If you’ve ever met a farmer, you probably know that we talk about the weather a LOT. It’s because most weather requires us to take action to ensure we provide a great harvest. For farmers like my dad and me, you’ll find that we’re the most chatty about weather in the month of July. That’s because we raise Christmas trees. 

July and August weather are the toughest for Christmas tree growth because of the heat and humidity. Our actions now impact fresh tree selections during holiday seasons for years to come. And obviously we want the options to be great! So here’s a July Christmas tree update from our Maryland farm for you.

For starters, our summer here in Maryland started out really dry. To keep the trees watered, we relied on our drip irrigation system. Boy, are we thankful to have it. But now the weather is shifting. In just the past few weeks some areas around us received between 6 and 8 inches of rain.

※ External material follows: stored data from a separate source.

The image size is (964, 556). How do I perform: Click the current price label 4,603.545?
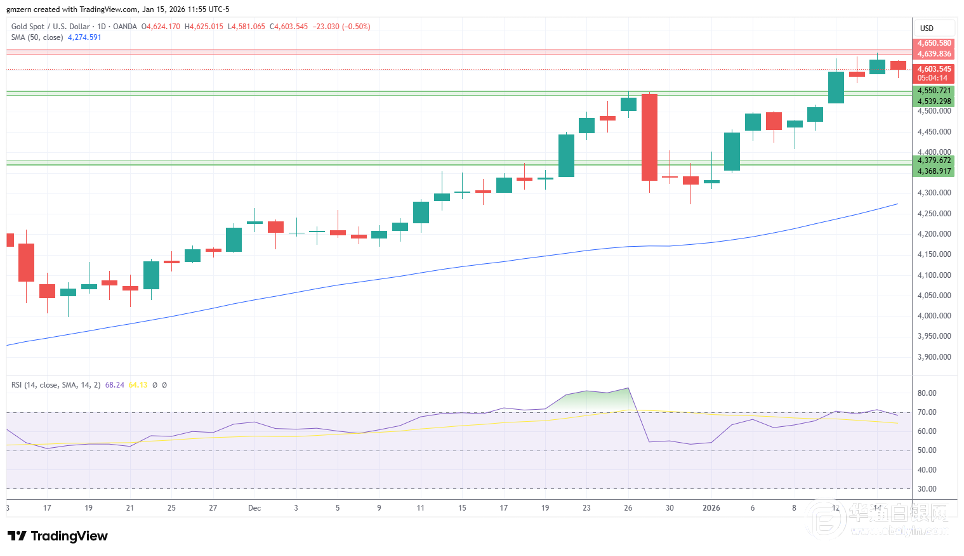coord(935,69)
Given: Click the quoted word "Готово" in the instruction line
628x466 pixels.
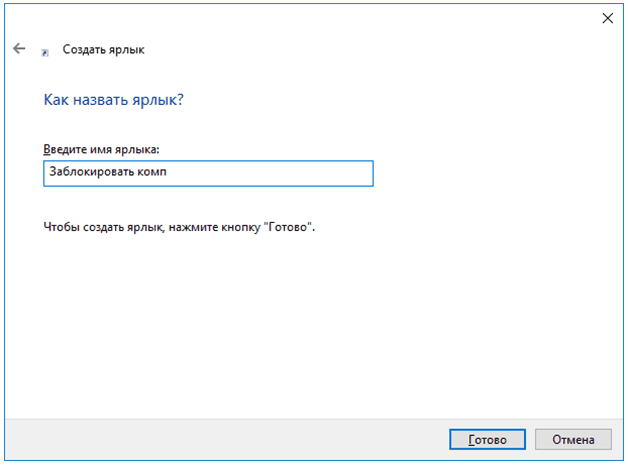Looking at the screenshot, I should pos(288,227).
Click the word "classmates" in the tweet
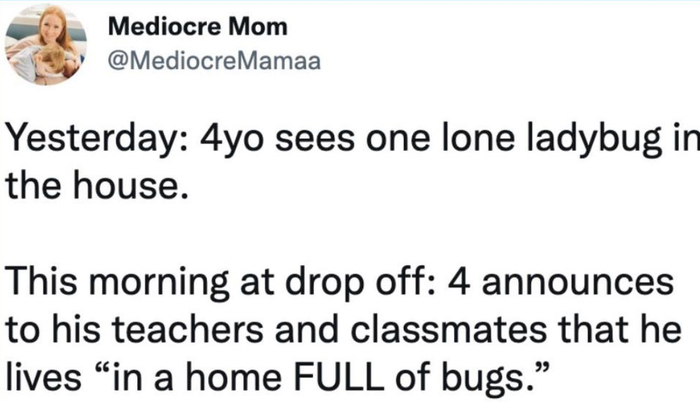 click(x=449, y=331)
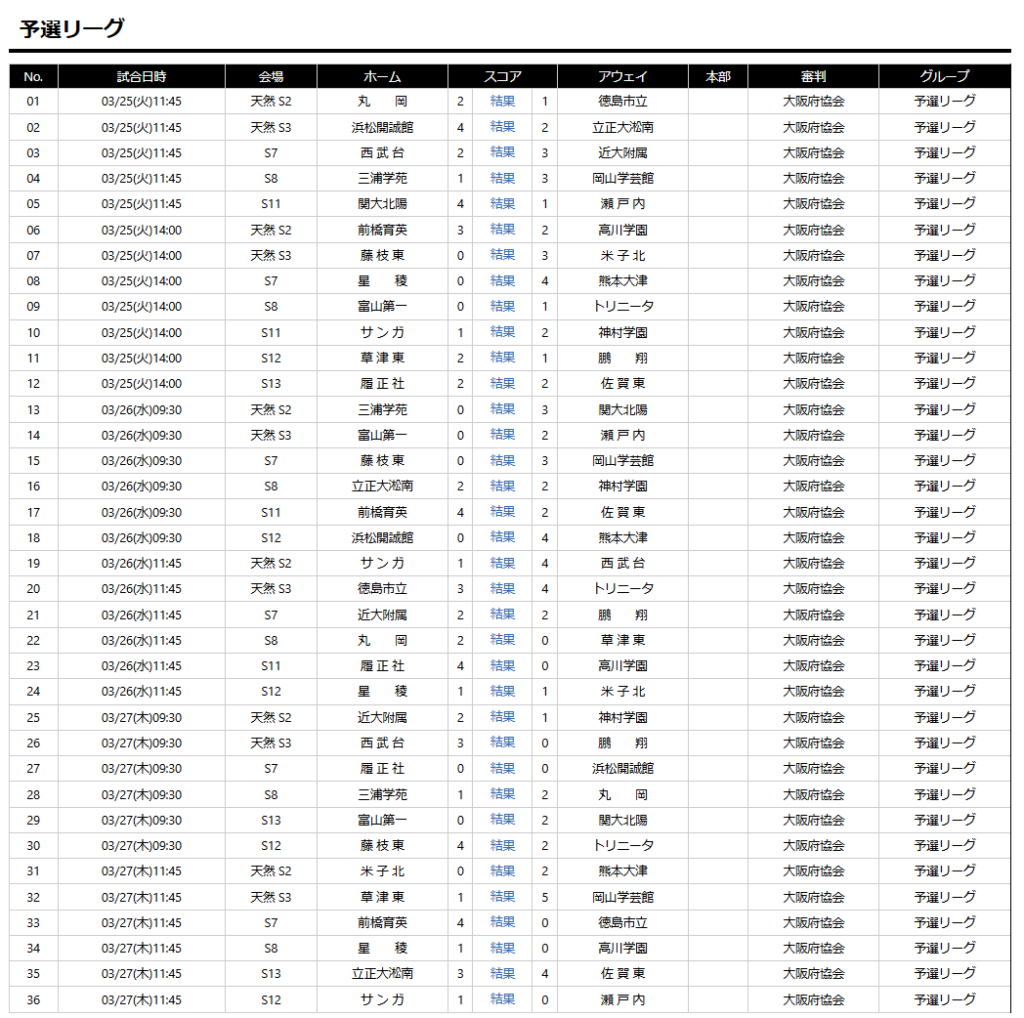The image size is (1024, 1018).
Task: Open the 結果 link for match 27
Action: (x=502, y=769)
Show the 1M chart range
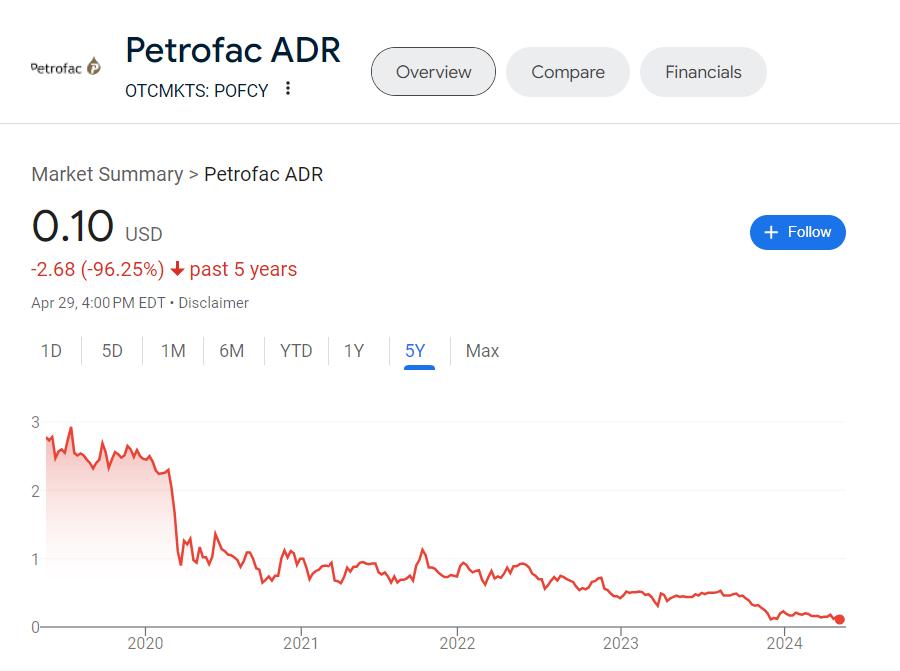Image resolution: width=900 pixels, height=671 pixels. pyautogui.click(x=173, y=351)
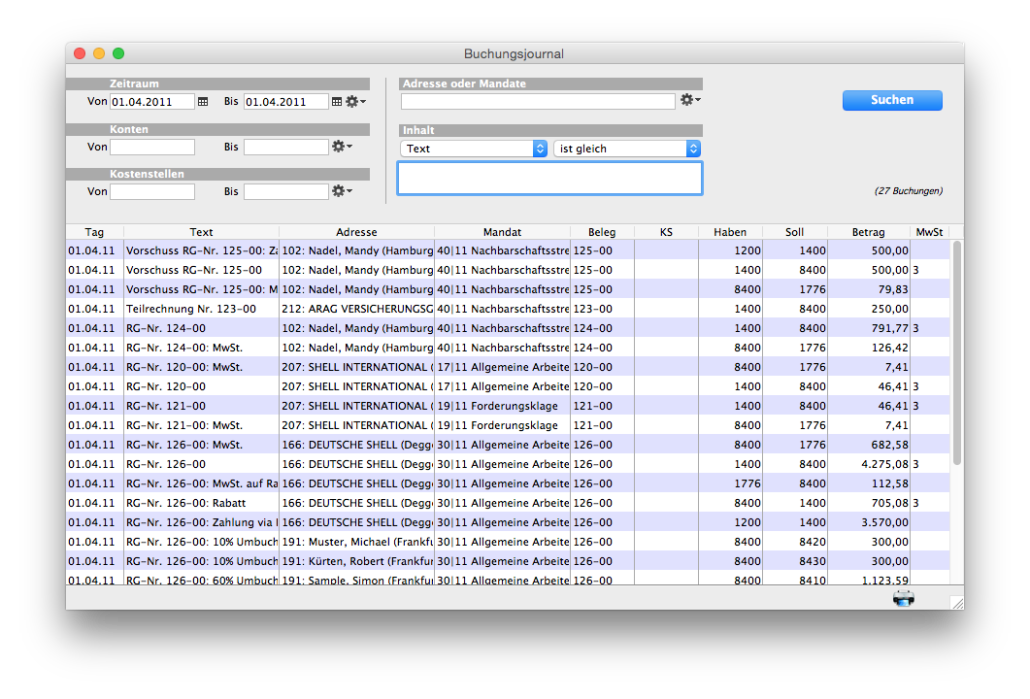
Task: Open the calendar picker for Bis date
Action: [338, 101]
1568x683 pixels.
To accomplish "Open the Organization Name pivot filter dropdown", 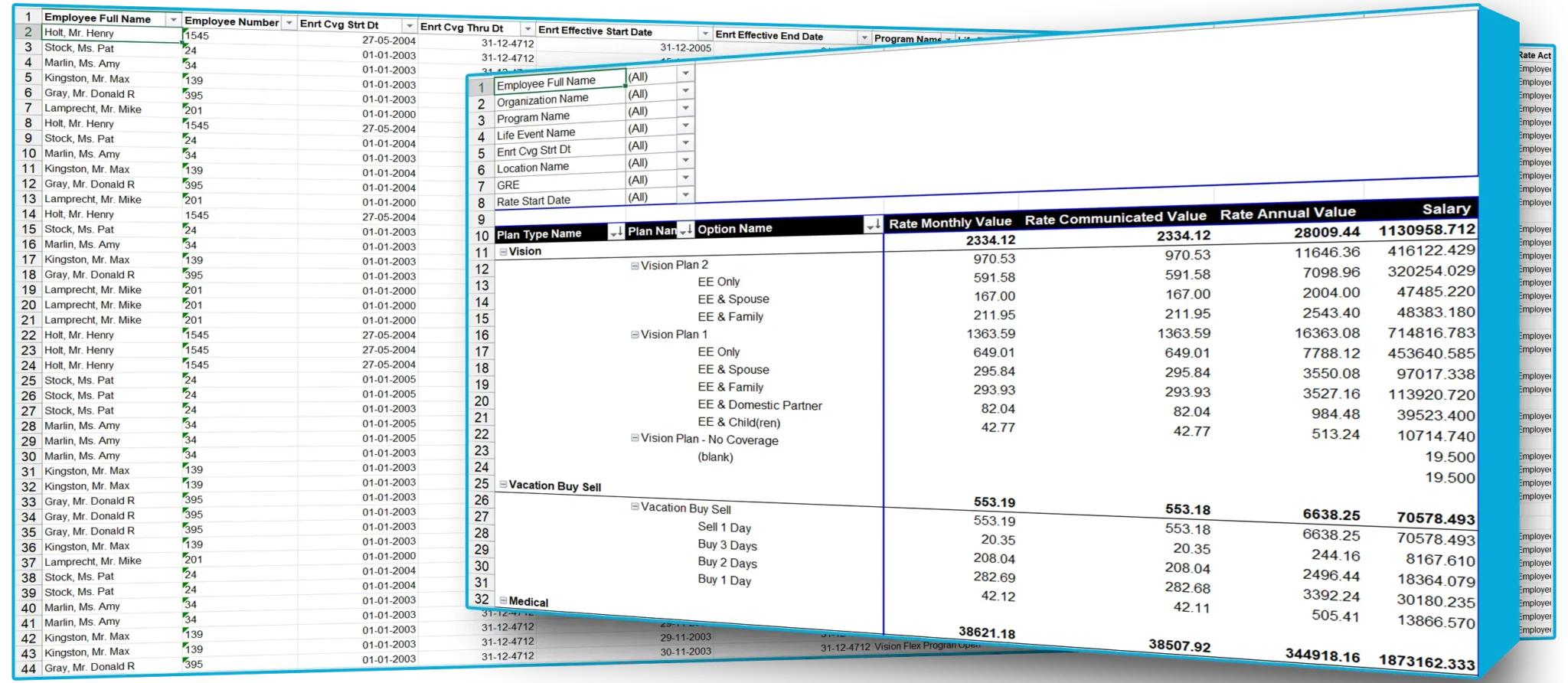I will pos(685,91).

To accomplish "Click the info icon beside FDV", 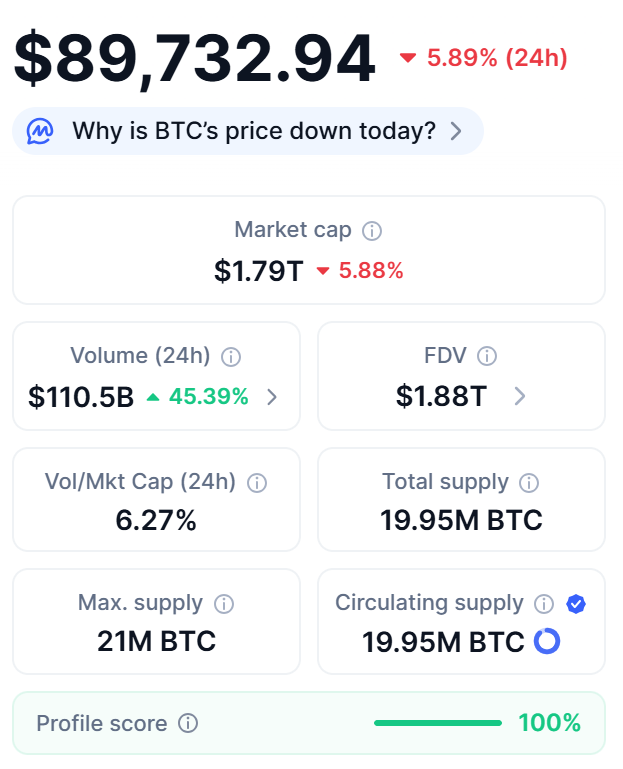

Fortunately, our rain has been steadier. Yet when conditions are wet like this, we watch carefully for insects like bagworms and for fungal infections. If needed, my dad will use the drip irrigation system to apply the right amount of fungicide or pesticide at just the right time to protect the trees from damage. 

In addition, June and July are pruning months. Did you know that evergreens do not grow naturally in the cone shape traditionally associated with a Christmas tree? My dad spends a lot of time in June and July shearing the trees by hand in order to give them that nostalgic shape. 

Personally, I’m getting excited. Despite our weather challenges, I’ve noticed that the Canaan Firs are looking really pretty right now. They’re about six feet tall, which is a great size for getting through a front door and for easy decorating.